← Back to Napkin Math

problem 11

https://sirupsen.com/napkin/problem-11-circuit-breakers

The circuit breaker pattern is a way to fail fast and prevent a failure from cascading: or causing significant slowdowns and problems outside of the originating service.

In his example, if a store is unresponsive, the API doesn’t get an immediate response, but rather a timeout error after 5 seconds.

If we have 4 workers that normally process a request in 100ms, that’s:

• 1 req / 100e-3 s = 10 req/s
• 1 req / 5 s = 0.2 req/s * 4 = 0.8 req/s

That’s a huge difference: the 100th connection in line is now waiting >100 seconds for a response instead of 2.5 seconds.

The idea of the circuit breaker is that a service monitors all requests and if it detects too many timeouts or failures, the service instantly responds to the caller with a failure, rather than waiting for the long timeout.

one problem with setting a threshold is that you extend the downtime.
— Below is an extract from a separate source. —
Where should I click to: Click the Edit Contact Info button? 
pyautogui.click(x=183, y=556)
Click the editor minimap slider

If your timeout is 5 seconds, and you need 5 failures, that’s 15 seconds of downtime.

This preserves the number of requests per second, which is useful is only a small component of the system is causing the excessive timeout. In the first case, everything slowed down because workers were hung up on the 5 second timeout. But now those are immediately resolved and the workers can server other requests.
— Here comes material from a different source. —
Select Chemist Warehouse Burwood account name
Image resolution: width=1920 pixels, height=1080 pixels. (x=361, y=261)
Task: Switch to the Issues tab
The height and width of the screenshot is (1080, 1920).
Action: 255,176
The next part of the circuit breaker is an internal timer to try again, after say 15 seconds.

implementation

The circuit breaker is implemented in the application layer, using close to the middleware.

They are usually handled in the HTTP middleware:

client -> reverse proxy -> http middleware -> application code
                           ^----------------------------------^
                                    application layer

The http middleware is the responsible for

• security
• request/response parsing
• logging
• performacnce
  • rate limiting
  • timeouts
  • circuit breaking

In Flask, middleware tasks are often implemented as decorators at the method level of the application code.

class SessionStore:
    @circuit(failure_threshold=3, recovery_timeout=15)
    def get_session(self, session_id):
        return self.redis_client.get(f"session:{session_id}")

bulkheading

A related concept is bulkheading. Let’s say some service requests are slow but not unresponsive. The idea is to analyze the number of workers typically needed to be connected a service, and limit the total number of workers based on that number.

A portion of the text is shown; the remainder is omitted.